15 years ago there was a big court fight about taxing parking, including on street spaces and those in residential buildings. (The question was: can you tax private lots at business rates if competing residential lots are taxed at residential rates and city owned lots, and street parking wasn't taxed at all). I'd imagine a deep dive in the city archives could find some of the reports which flowed through council then.
In 1999 there was also talk of a parking tax, and the city wrote a few reports on it including revenue estimates, which implies at least some knowledge on the number of parking spots. $5 a spot per month was estimated to bring in ~$2.4 million a year.
Here's an interested google success - a strategic report from the Calgary Parking Authority.
https://www.calgaryparking.com/documents/10184/11460/Final+-+10+Year+Strategic+Plan.pdf
On slide 20, the CPA references they have 14% of all paid parking at a supply of 14,357 in 2014. Doing the math, that would suggest they estimated that there was 102,550 paid parking stalls in 2014. The geography is unclear though - likely most would be downtown?
On the next slide they might have calculated it:
So looks like about 45,000 stalls in downtown in 2014. However, it's not clear what that includes (e.g. an apartment/condo that has a stall but dedicated to an owner, does that count in this supply?
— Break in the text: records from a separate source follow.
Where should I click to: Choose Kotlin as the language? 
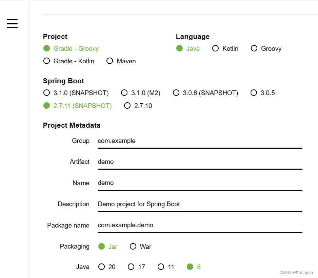coord(215,48)
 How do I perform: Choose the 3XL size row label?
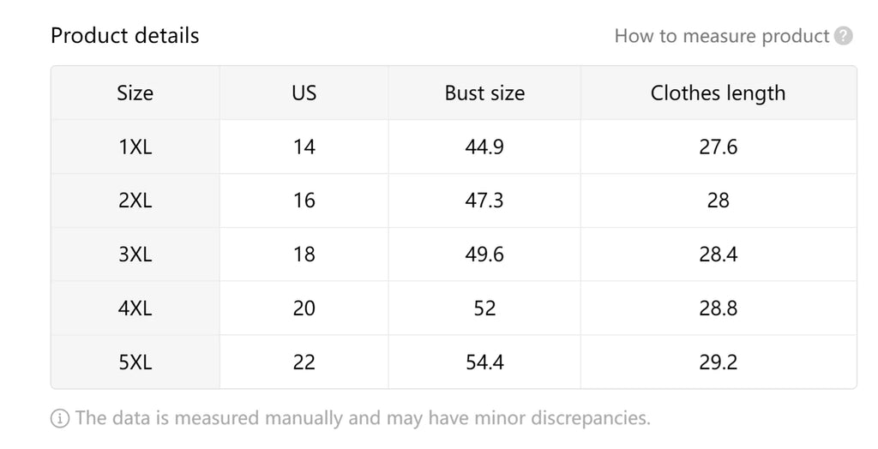coord(135,254)
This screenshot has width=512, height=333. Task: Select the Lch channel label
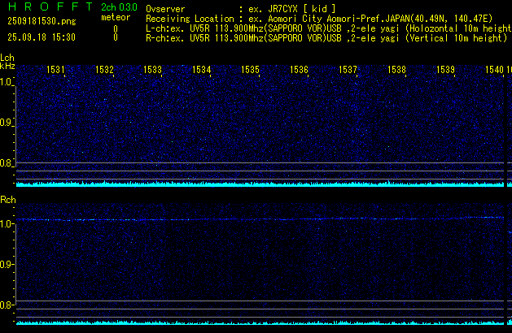click(7, 58)
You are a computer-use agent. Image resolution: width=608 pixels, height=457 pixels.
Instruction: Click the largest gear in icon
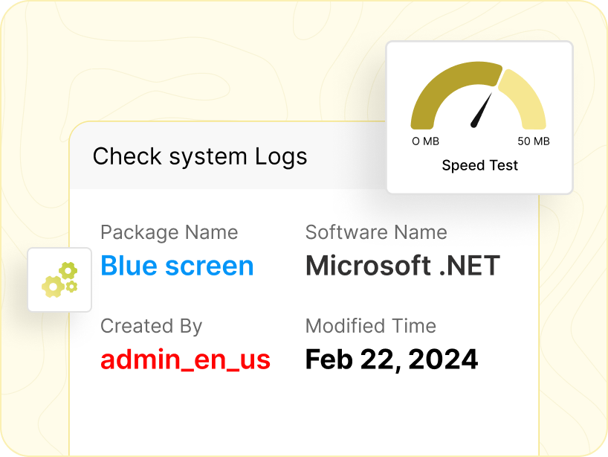tap(52, 286)
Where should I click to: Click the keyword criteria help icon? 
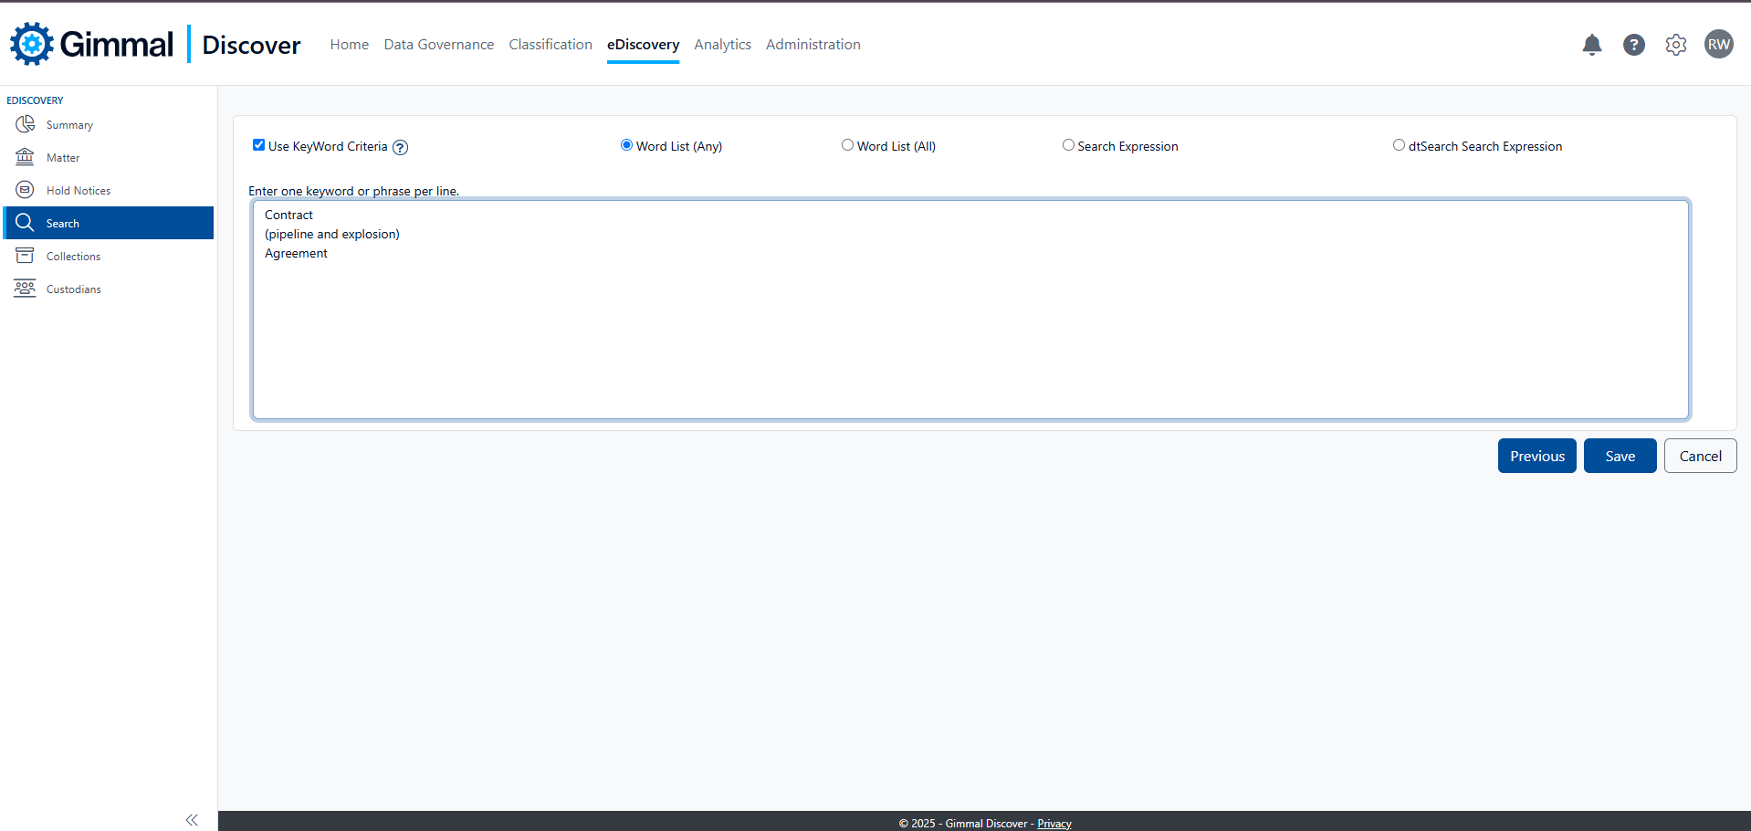[x=400, y=147]
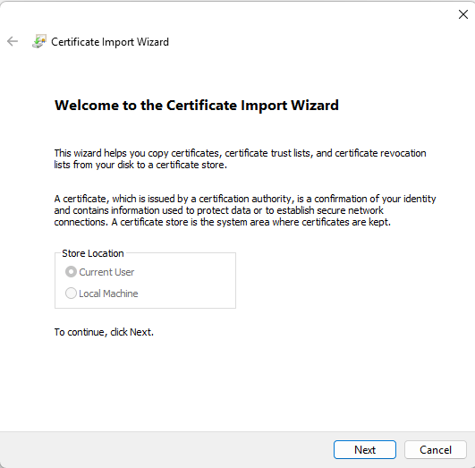Click the "To continue, click Next." text
Image resolution: width=475 pixels, height=468 pixels.
[x=104, y=332]
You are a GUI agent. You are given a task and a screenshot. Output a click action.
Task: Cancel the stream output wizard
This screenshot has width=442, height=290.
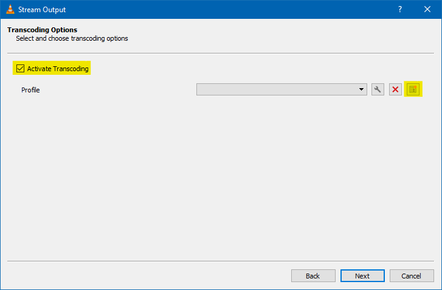(412, 276)
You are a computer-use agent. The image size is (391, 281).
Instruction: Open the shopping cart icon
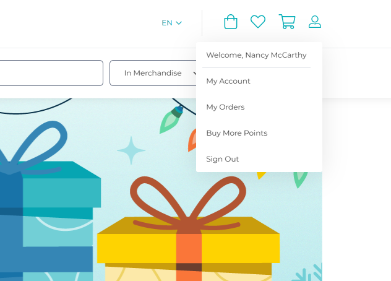pos(287,22)
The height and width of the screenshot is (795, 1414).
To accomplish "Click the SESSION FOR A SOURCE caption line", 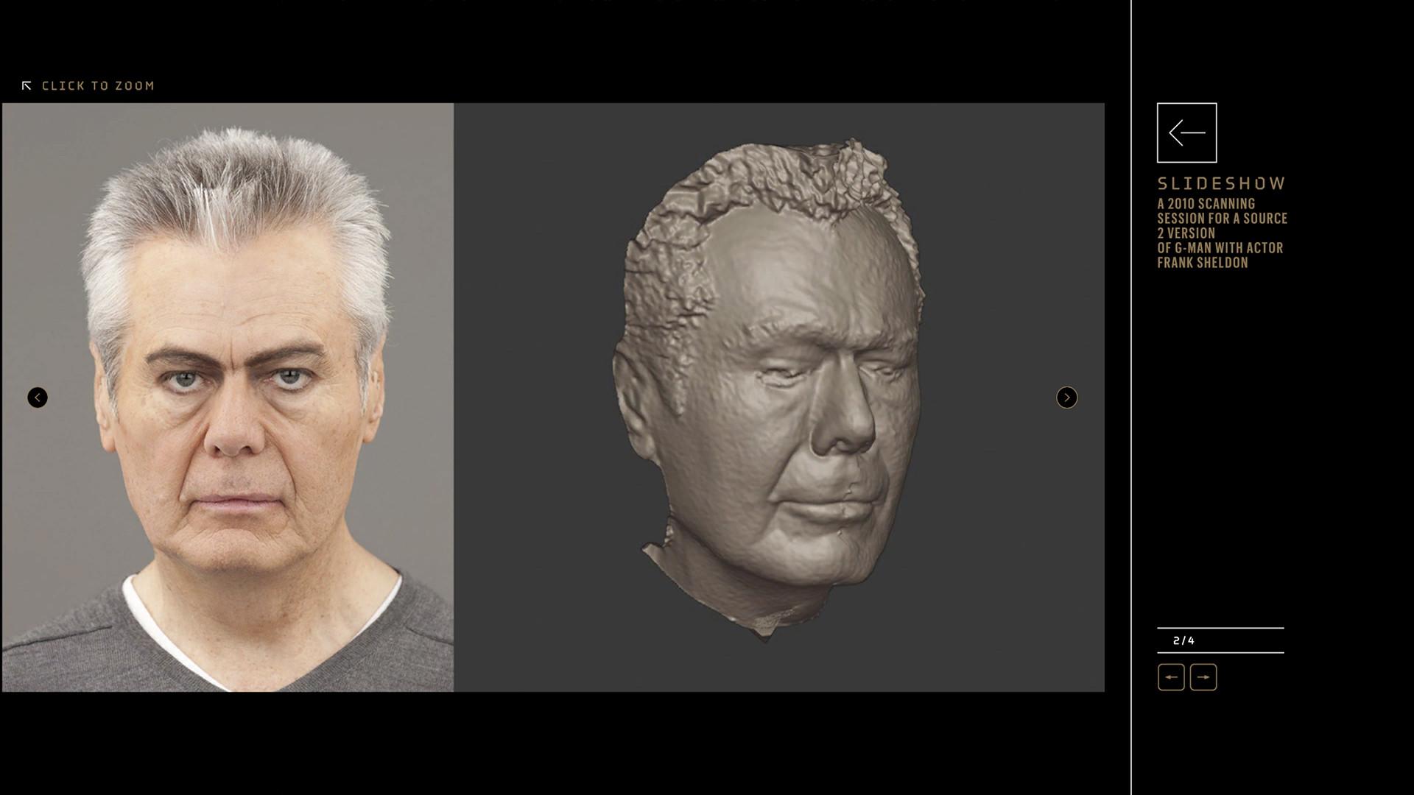I will point(1222,219).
What if they rent it out? etc.) It also wouldn't include any garages since 2014 - Brookfield Place etc. Painfully, the chart also shows the sparkle in CPA's eye that eventually morphed into the incredibly wasteful Platform garage in East Village.
What's also painfully obvious from this document - the CPA really took that 60/40, transit/private vehicle mode split downtown as the goal,
not greater than 60% transit as the goal. This document reads that they are trying to maintain 40% car mode share. Another classic example of following the letter of the law (60/40 split exactly) but not the spirit (a larger transit mode share is better for a city's health).
Can you imagine if they modelled an economic downturn? A slight bit more nuance from CPA in why we are making mode split goals and a few more realistic demand scenarios (including demand decreases) and we'd probably have saved ourselves $60M and a parkade.